# Data Science Capstone Project

This project is to practice all skills learn from the entire course and apply those knowledge to a near industrial project.

In [127]:
# To purse JSON and geoJSON
import json
from shapely.geometry import shape, Point   # Depending on your version, use: from shapely.geometry import shape, Point

# !pip install geocoder
import geocoder

import numpy as np # library to handle data in a vectorized manner

import pandas as pd # library for data analsysis
pd.set_option('display.max_columns', None)
pd.set_option('display.max_rows', None)

# !conda install -c conda-forge geopy --yes # uncomment this line if you haven't completed the Foursquare API lab
from geopy.geocoders import Nominatim # convert an address into latitude and longitude values

# Matplotlib and associated plotting modules
import matplotlib.cm as cm
import matplotlib.colors as colors
import matplotlib.pyplot as plt

# import k-means from clustering stage
from sklearn.cluster import KMeans

#!conda install -c conda-forge folium=0.5.0 --yes # uncomment this line if you haven't completed the Foursquare API lab
import folium # map rendering library

print('Libraries imported.')

%load_ext sql
%matplotlib inline

# Enable IBM_db2 Database Access
%sql ibm_db_sa://trj52137:z89xgm4f30nmqh%5Eg@dashdb-txn-sbox-yp-dal09-08.services.dal.bluemix.net:50000/BLUDB

print('Hello Capstone Project Course!')

Libraries imported.
The sql extension is already loaded.

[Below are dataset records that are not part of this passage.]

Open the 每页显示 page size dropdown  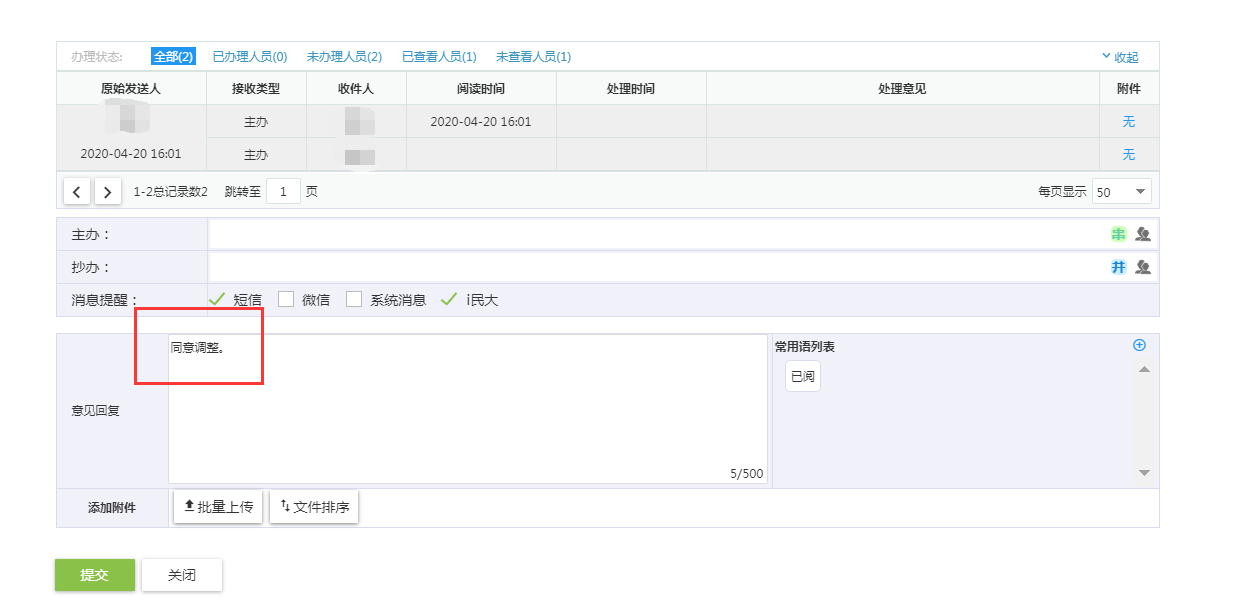point(1122,191)
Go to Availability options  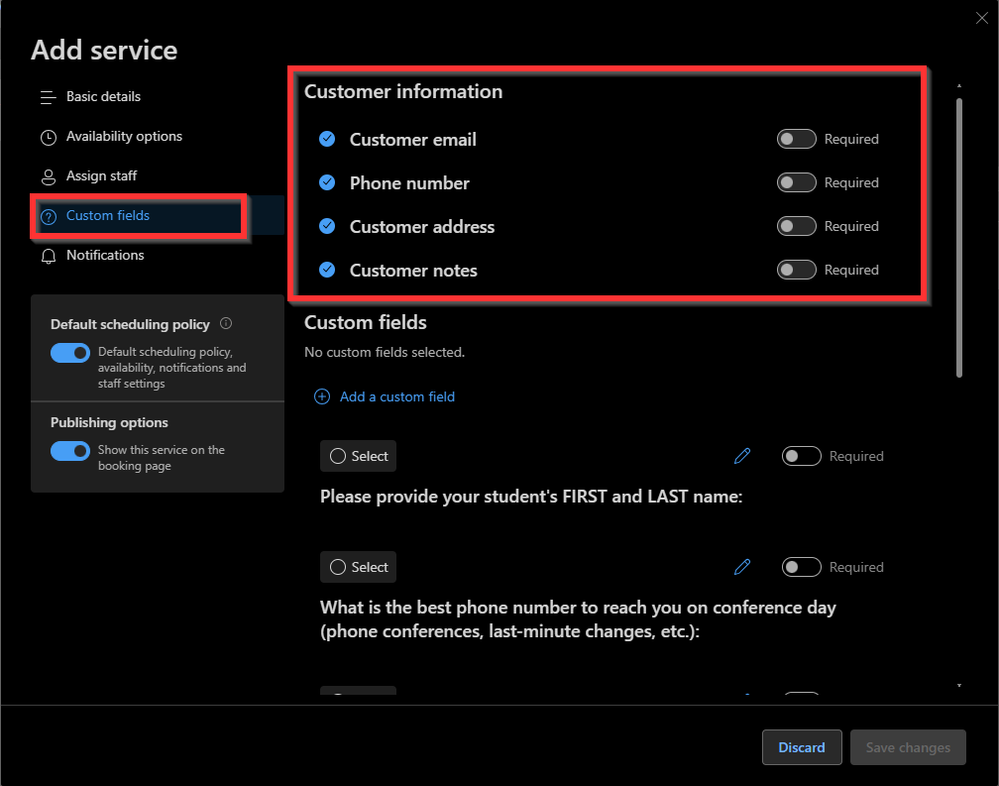124,136
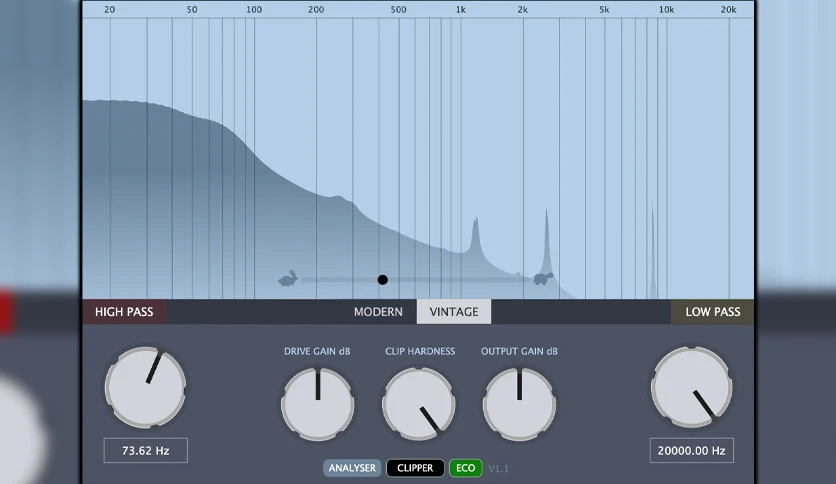Click the 20000.00 Hz value field
This screenshot has width=836, height=484.
[692, 450]
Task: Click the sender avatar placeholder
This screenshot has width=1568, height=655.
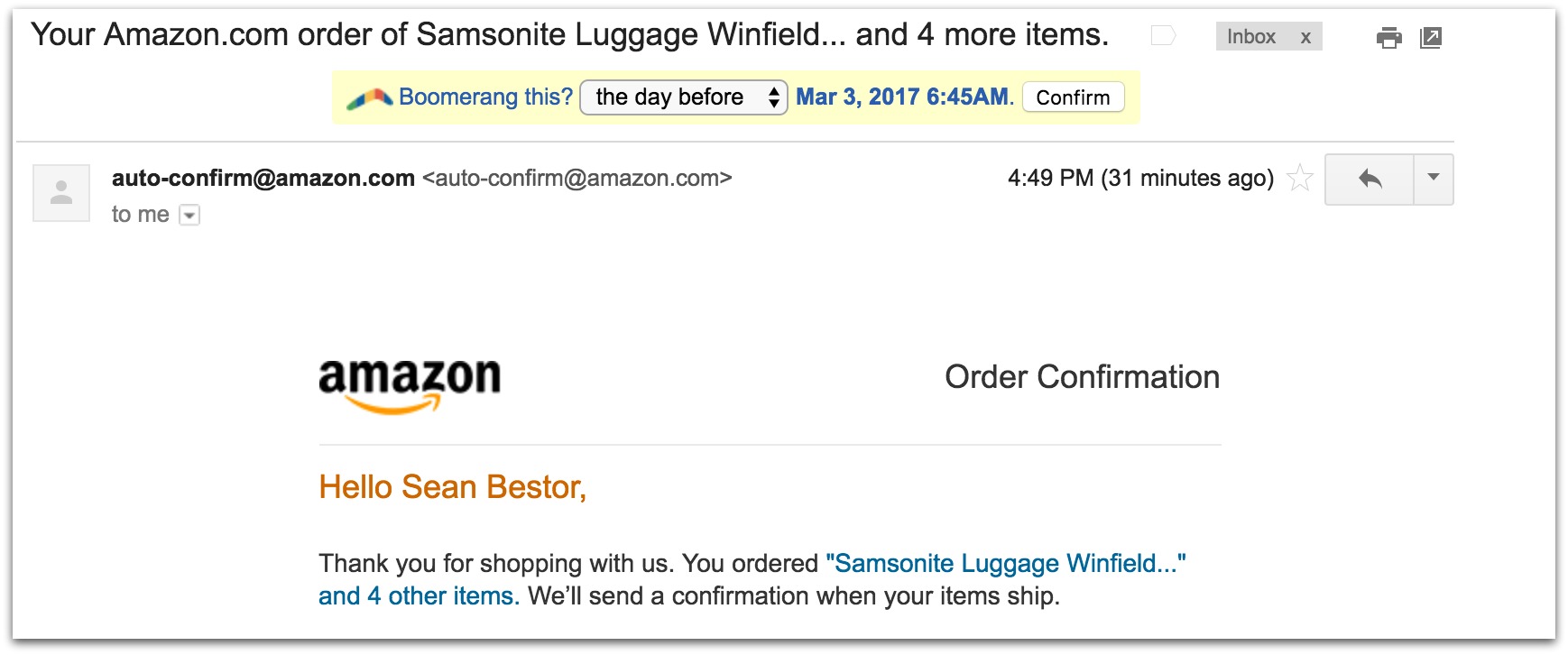Action: [61, 193]
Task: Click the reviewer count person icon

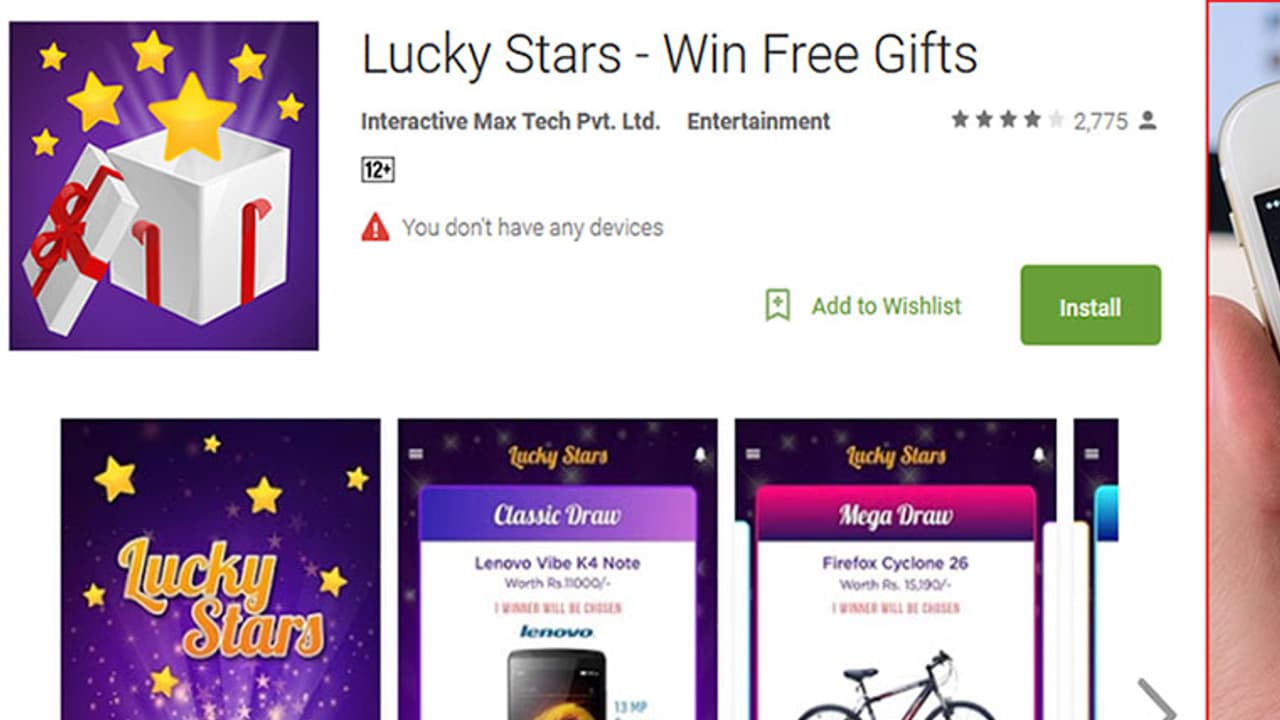Action: (x=1147, y=121)
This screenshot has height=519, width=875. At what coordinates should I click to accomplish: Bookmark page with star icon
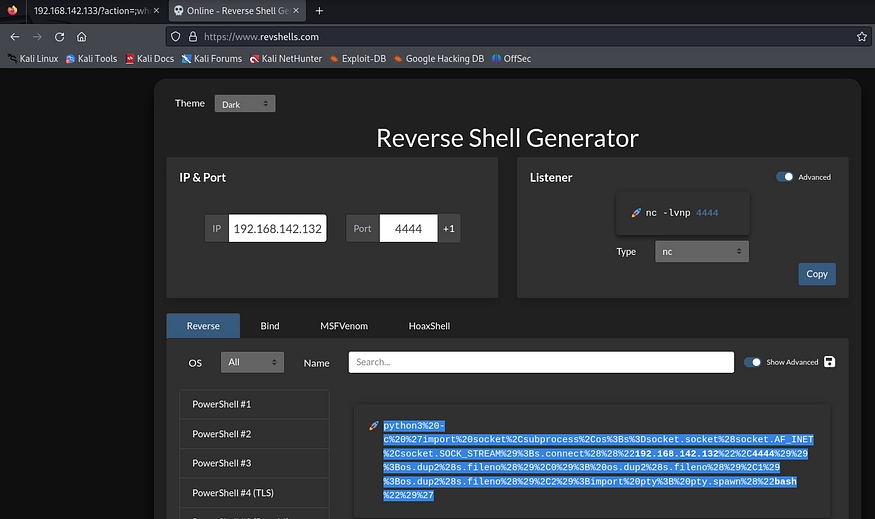click(x=861, y=36)

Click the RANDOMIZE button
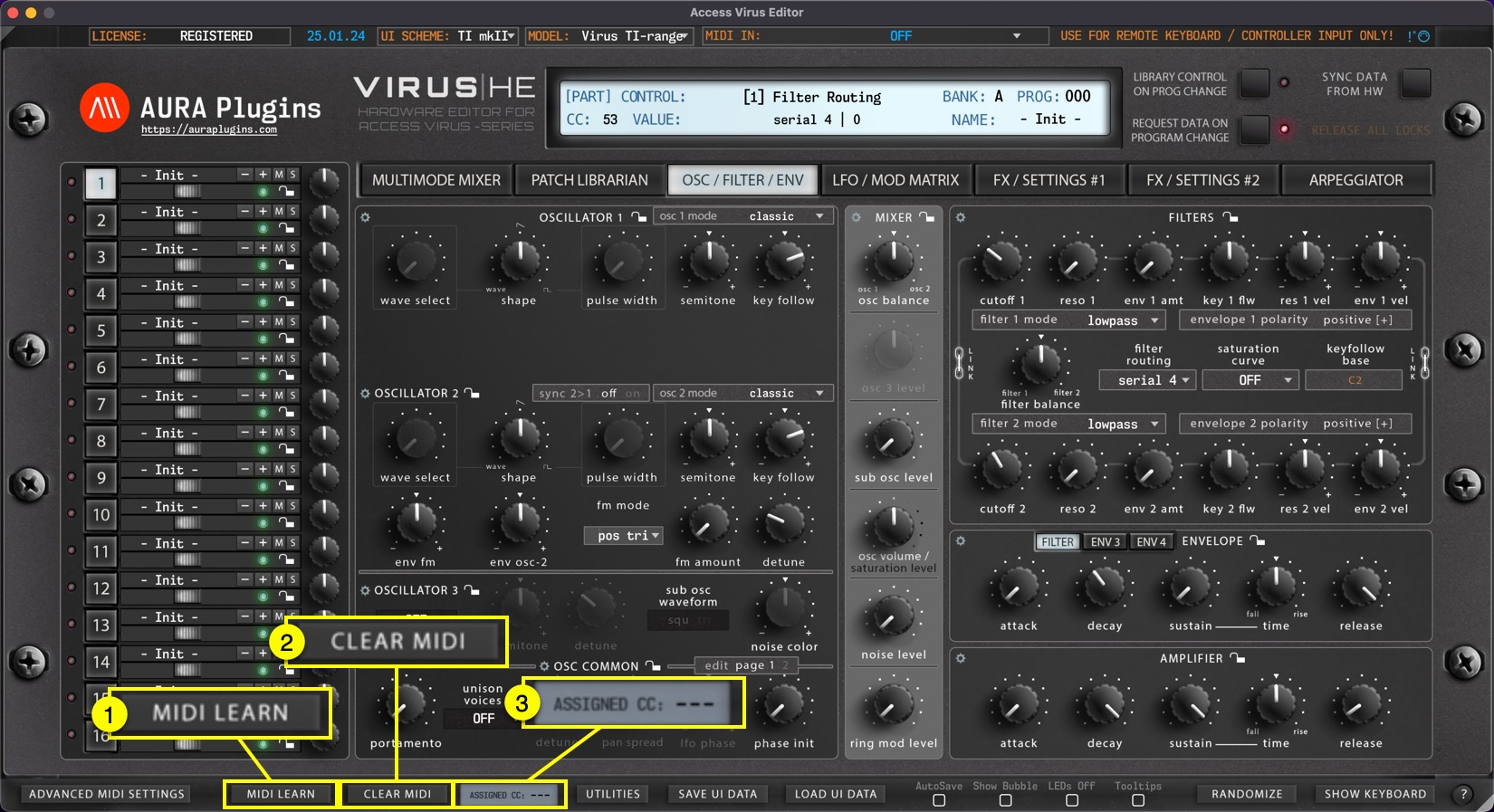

To reload it, use:
  %reload_ext sql
Hello Capstone Project Course!


In [220]:
# Importing Cook County Housing Sales Data using API provided by Cook County

# make sure to install these packages before running:
# pip install pandas
# !pip install sodapy

import pandas as pd
from sodapy import Socrata

# Unauthenticated client only works with public data sets. Note 'None'
# in place of application token, and no username or password:
client = Socrata("datacatalog.cookcountyil.gov", None)

# Example authenticated client (needed for non-public datasets):
# client = Socrata(datacatalog.cookcountyil.gov,
#                  MyAppToken,
#                  userame="user@example.com",
#                  password="AFakePassword")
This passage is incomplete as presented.